2 1/2 cups all purpose flour, 1/2 teaspoon baking soda, 1/2 teaspoon salt
In a large bowl with a hand mixer or in the bowl of a stand mixer fitted with the paddle attachment, cream together the butter and brown sugar until light and fluffy, about 3 to 6 minutes.
1 1/2 cups light brown sugar, 14 tablespoons unsalted butter
Mix in the molasses. Once combined, add in the egg. After it is combined, add in the egg yolk. Then the vanilla until well combined.
2 tablespoons molasses, 2 teaspoons vanilla extract, 1 large egg, 1 egg yolk
Add the flour mixture to the wet ingredients. Mix on low until it just begins to combine. Then turn up the mixer to high just long enough that you don't see streaks of flour. Scrape down the bowl and on the bottom to ensure that all the flour is added. Only mix long enough to combine the flour.
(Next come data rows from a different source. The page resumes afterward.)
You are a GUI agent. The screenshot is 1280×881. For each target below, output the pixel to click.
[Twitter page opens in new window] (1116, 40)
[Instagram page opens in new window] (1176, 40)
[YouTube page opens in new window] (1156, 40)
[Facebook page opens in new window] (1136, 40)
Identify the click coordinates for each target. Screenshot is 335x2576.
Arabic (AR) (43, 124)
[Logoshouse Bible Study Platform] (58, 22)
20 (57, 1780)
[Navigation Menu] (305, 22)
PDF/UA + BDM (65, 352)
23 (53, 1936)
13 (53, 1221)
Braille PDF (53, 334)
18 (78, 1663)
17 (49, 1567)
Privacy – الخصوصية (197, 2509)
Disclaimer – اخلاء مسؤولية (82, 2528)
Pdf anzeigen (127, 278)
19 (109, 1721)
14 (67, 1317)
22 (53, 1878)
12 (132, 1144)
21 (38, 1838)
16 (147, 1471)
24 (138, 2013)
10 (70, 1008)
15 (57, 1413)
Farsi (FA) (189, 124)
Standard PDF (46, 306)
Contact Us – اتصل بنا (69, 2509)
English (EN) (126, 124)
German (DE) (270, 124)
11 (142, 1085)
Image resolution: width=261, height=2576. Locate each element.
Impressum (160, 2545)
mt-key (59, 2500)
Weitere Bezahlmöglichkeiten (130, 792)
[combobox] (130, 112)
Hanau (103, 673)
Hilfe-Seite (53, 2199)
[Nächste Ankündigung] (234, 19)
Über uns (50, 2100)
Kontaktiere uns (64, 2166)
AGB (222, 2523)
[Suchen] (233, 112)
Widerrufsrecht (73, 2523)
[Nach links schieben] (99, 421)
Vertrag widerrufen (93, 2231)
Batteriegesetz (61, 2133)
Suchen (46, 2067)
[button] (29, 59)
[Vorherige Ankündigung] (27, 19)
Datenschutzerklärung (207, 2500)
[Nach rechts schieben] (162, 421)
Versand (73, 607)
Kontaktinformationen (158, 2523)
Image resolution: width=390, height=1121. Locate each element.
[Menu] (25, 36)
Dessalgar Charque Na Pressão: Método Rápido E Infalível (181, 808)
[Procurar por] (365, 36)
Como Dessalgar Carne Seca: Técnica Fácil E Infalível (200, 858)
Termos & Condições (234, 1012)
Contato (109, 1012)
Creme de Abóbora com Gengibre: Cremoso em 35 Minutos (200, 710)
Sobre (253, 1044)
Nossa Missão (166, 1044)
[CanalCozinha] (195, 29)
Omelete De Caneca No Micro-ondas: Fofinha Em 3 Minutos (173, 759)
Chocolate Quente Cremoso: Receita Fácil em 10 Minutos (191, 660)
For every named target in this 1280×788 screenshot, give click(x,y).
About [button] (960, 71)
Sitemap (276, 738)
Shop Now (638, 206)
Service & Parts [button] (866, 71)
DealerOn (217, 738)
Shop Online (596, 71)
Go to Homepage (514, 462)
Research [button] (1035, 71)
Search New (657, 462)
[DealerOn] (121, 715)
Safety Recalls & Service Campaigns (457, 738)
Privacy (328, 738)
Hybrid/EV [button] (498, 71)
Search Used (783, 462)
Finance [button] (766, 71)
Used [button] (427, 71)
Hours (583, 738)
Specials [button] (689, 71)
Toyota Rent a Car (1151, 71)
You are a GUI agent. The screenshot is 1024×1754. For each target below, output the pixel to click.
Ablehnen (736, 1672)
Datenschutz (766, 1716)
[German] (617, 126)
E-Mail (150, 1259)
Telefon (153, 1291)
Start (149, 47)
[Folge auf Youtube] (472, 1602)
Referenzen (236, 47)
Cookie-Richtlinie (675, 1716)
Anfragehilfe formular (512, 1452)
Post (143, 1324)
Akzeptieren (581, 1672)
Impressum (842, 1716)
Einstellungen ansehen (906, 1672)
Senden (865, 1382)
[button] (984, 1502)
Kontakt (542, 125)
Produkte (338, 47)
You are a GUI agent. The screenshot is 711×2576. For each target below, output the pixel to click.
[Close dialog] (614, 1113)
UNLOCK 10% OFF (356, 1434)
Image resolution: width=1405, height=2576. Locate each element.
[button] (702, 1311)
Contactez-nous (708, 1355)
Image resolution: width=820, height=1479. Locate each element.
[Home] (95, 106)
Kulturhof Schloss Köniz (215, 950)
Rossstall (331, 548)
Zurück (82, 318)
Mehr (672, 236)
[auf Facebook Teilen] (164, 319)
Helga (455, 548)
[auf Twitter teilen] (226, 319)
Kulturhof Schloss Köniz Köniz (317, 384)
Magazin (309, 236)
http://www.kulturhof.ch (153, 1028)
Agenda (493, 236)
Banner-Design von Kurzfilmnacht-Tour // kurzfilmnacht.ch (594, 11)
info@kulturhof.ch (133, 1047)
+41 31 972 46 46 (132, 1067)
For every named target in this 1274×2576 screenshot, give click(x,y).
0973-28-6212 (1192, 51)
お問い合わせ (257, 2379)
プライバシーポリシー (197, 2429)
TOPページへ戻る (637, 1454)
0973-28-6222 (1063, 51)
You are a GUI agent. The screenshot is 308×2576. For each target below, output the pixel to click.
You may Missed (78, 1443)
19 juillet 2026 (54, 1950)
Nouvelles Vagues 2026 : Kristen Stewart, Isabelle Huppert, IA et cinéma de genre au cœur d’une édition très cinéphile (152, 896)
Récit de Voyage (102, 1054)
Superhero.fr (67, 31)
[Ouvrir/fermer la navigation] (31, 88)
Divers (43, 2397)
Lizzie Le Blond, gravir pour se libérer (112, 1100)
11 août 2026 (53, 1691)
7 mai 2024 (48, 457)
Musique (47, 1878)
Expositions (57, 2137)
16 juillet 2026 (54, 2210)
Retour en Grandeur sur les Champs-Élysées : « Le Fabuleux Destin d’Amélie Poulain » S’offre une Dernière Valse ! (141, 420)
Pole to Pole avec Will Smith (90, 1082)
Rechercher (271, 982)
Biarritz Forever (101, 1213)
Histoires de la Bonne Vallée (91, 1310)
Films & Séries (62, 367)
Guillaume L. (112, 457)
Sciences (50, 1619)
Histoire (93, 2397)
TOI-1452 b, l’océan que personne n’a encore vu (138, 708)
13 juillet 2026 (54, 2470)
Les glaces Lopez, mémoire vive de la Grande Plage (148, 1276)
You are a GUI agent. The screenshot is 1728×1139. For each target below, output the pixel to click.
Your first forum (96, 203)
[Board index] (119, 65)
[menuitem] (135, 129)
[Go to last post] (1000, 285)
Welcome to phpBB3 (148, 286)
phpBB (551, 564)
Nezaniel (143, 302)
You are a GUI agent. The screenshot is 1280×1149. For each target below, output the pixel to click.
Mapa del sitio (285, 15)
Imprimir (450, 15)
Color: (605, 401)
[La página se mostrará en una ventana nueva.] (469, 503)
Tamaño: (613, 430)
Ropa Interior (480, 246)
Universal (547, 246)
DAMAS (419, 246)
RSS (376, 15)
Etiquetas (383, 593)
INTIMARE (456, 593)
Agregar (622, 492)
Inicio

Using a 1 1/2 tablespoon cookie scoop, roll the dough into one inch sized balls. Roll the balls in granulated sugar. Place on the prepared baking sheet. Space the cookies about two inches apart. 1/3 cup granulated sugar
Bake for 8 to 10 minutes, rotating the pan halfway through the baking, or until the cookies just begin to turn golden brown around the edges. Allow to cool for 2 minutes on the baking sheet before transferring to a wire rack to cool completely.
Once cool, store in an airtight container for up to 2 weeks.